Read to be inspired to think more about the moon.

The High Heaven follows the life of a mysterious figure named Izzy from her childhood during the Cold War to her adulthood in the twenty-first century. The book is as much about her as it is about the deserts, ranches, diners, and motels that she lives and works in throughout New Mexico, Texas, and Louisiana. You can easily read it as a love letter to the American South and Southwest, though I'd still say the book has a character driven narrative. Izzy's story, told almost as a series of several episodes (or "arcs"), is somber, melancholy, and sometimes tragic, but there's also hope, humor, and happiness sprinkled in there. After escaping a cult based around UFOs, she's orphaned young, and any stability she finds doesn't last. She lives a transient and impoverished life.
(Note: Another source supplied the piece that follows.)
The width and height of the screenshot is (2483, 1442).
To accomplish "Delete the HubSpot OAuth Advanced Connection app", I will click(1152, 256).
With no identification papers, her existence is somewhat untethered, but she also knows the land extremely well, so she's still fundamentally tethered to it. Even when she hits rock bottom, you can't help but believe she'll be resourceful enough to figure out how to survive.
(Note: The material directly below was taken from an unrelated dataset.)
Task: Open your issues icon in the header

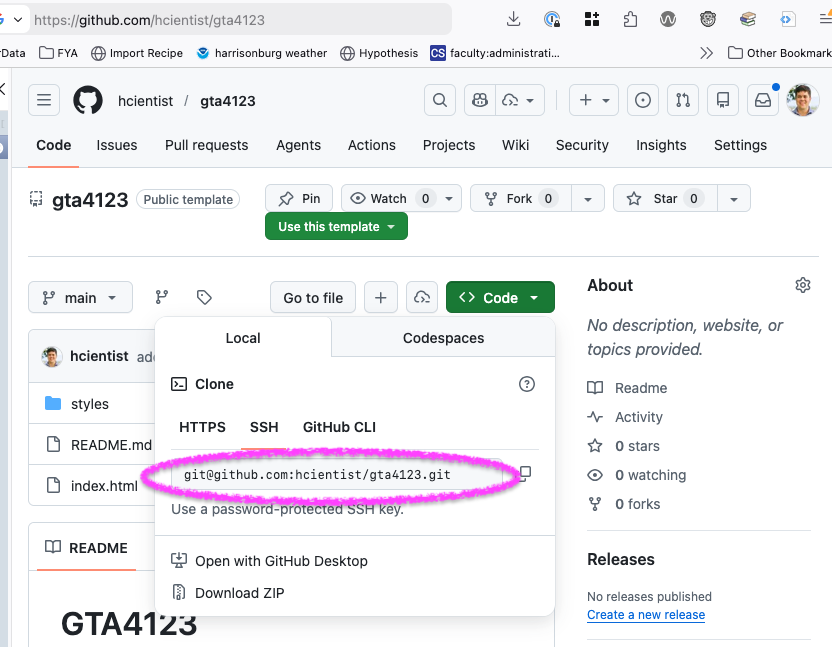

Izzy and the people she meets over the course of her life are likeable as characters, and I had no trouble rooting for them. What I liked most about them is that they feel very realistic. It's the type of fiction that feels true. I was able to shed whatever distance I normally hold between stories and real life. The book is explicitly aware of this distance, and characters wrestle with it all the time. Much of the early chapters are set during the Vietnam War, and nobody fully trusts what they're being told by the government or by anyone else. Nobody even trusts their senses. All pieces of media are inaccurate, and one character describes stories as manufactured. As the decades pass by, nihilism increasingly creeps in. Direct experience with reality feels impossible, but the The High Heaven nevertheless tries so hard to cut through it all. It does its best to offer readers direct experience with these characters by making them feel vivid, raw, tangible, and realistic. They're fictional, but they still sincerely represent something real.
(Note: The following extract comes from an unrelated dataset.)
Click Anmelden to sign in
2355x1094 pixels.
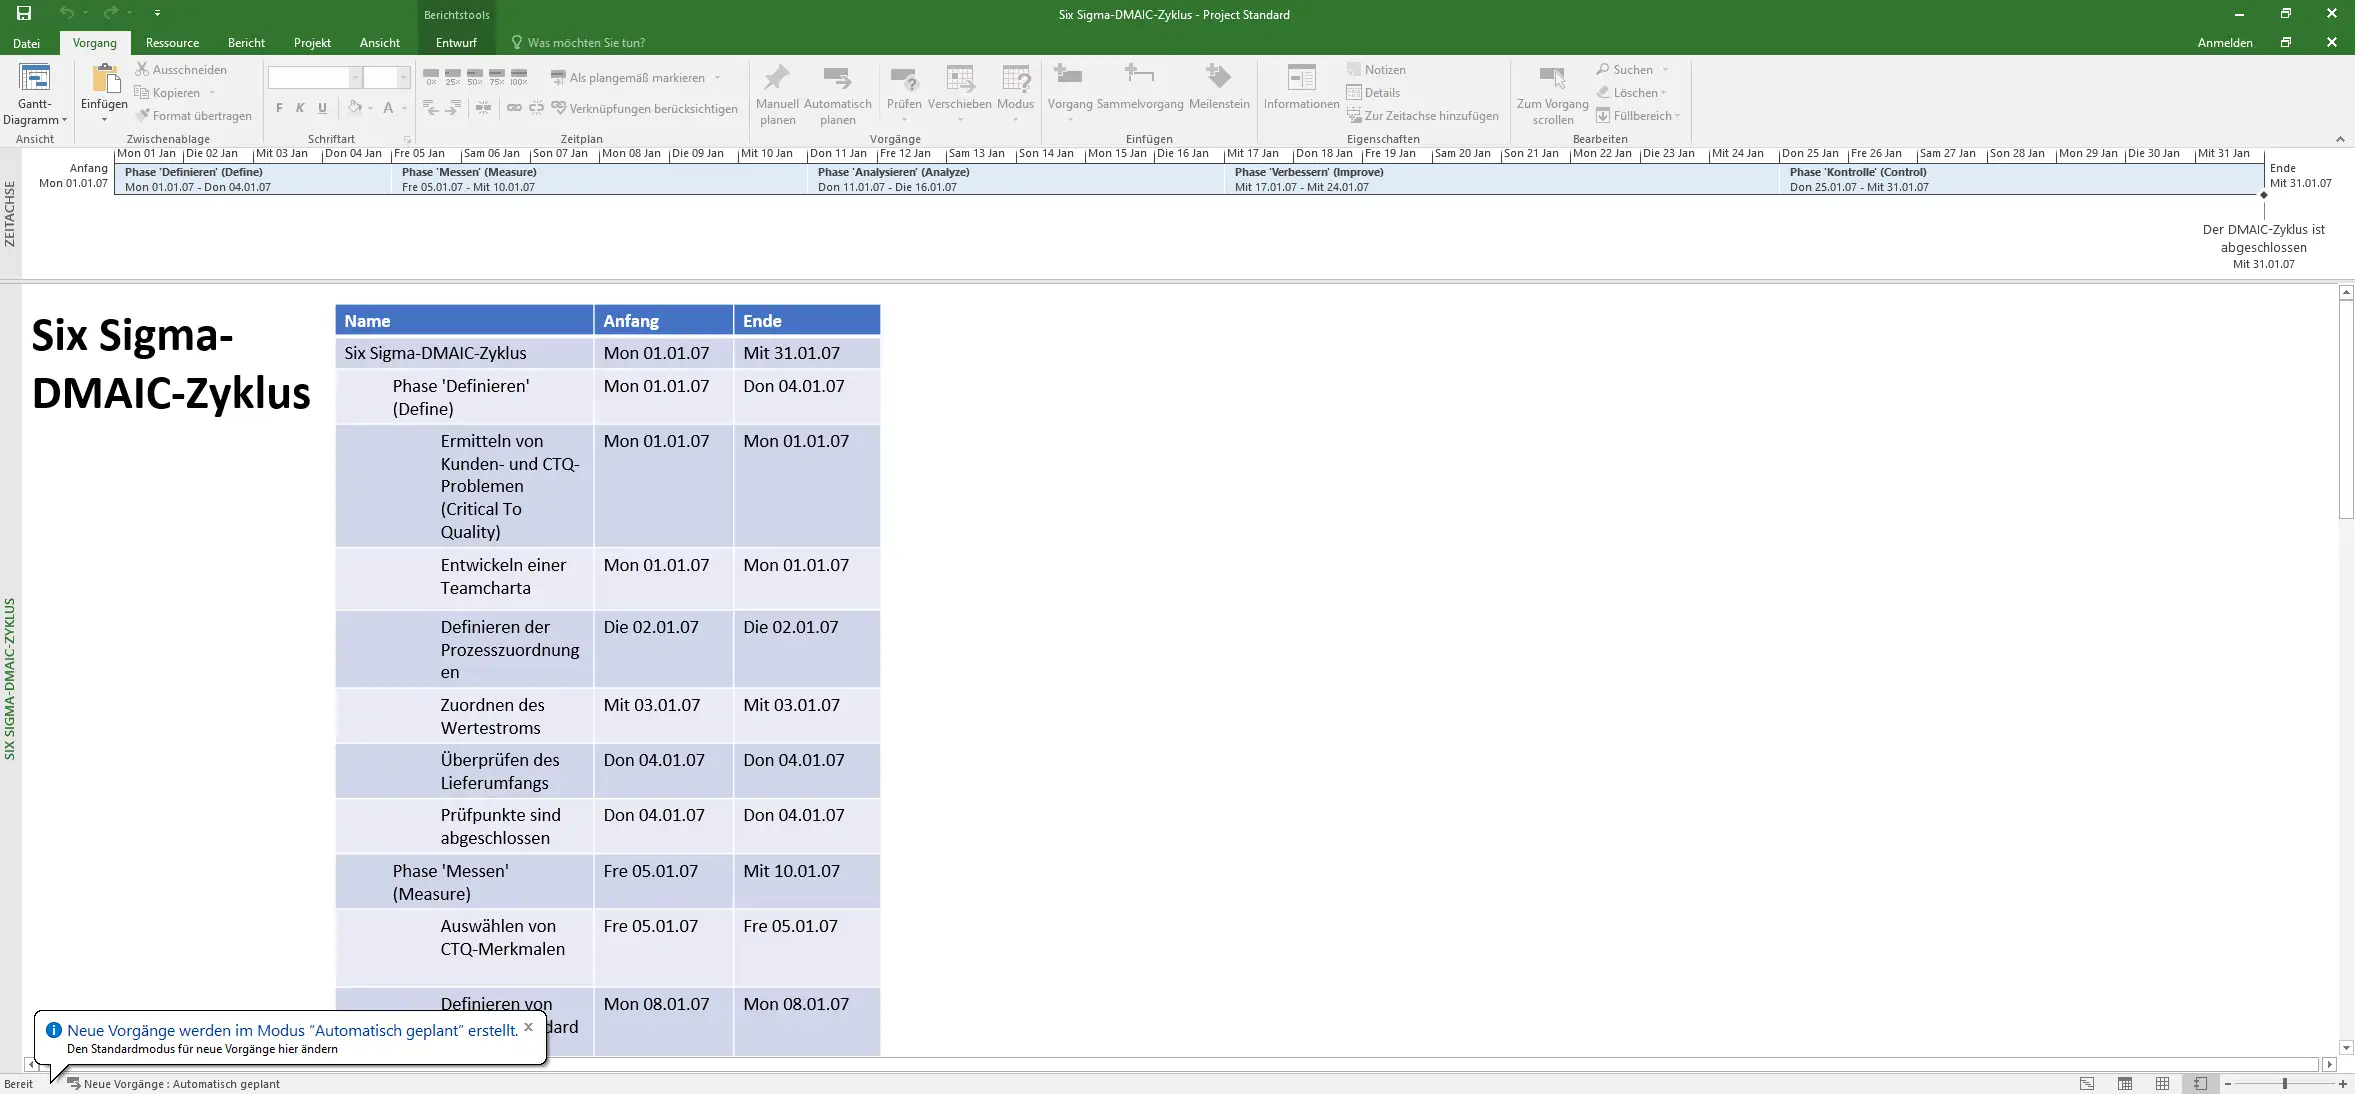(2224, 43)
One important early scene regarding the distance between fact and fiction is one in which Izzy is taught a trick to help her talk about tough topics. Instead of admitting to being scared or sad, she is told to act as though the moon is the one with these feelings. The moon is afraid. The moon is sad. The moon is an orphan. The moon escaped a cult. The moon has light leaking out of her eyes for some reason. It distances Izzy from her trauma, which is supposed to make things easier to talk about. However, a few chapters later, NASA starts making plans to send people to the moon. The moon isn't so distant anymore.

Izzy is then understandably drawn to any astronaut clips she can watch on television. The book spends a lot of page time on what starts as Izzy's casual fascination with moon landings, but soon becomes something more akin to an eccentric obsession. The moon ends up serving as one of many metaphors used to explore themes around unknowability and fact versus fiction. When ideas around knowledge and knowability are introduced (usually in the context of religion, the speed of light and information, the shape of the universe, fortunetellers, perception-altering drugs, and postmodern skepticism), the point isn't merely to wax philosophical about subjectivity versus objectivity. While I do think the book should appeal to readers who like philosophy, the focus is (usually) more on seeing how these ideas impact characters. Do they understand themselves and each other? Do they communicate authentically and meaningfully? When are they drawn to the truth? When are they drawn to myth?

For me, exploring these questions was an absolute pleasure. I adored almost everything about this book. It has just the right amount of literary experimentation for my taste. The author is playing around with the rules of genre and grammar, but it doesn't feels pointless, overdone, or needlessly challenging. If something doesn't need to be complex, it's kept simple. When things do get complex, it never becomes masturbatory (or -- worse -- incoherent). It just forced me to read more slowly than I otherwise would have, which is a good thing here. It's a gripping story, but it's also a powerful one that deserves not to be finished in a single sitting. I wanted to linger as long as I could with Izzy, and I did.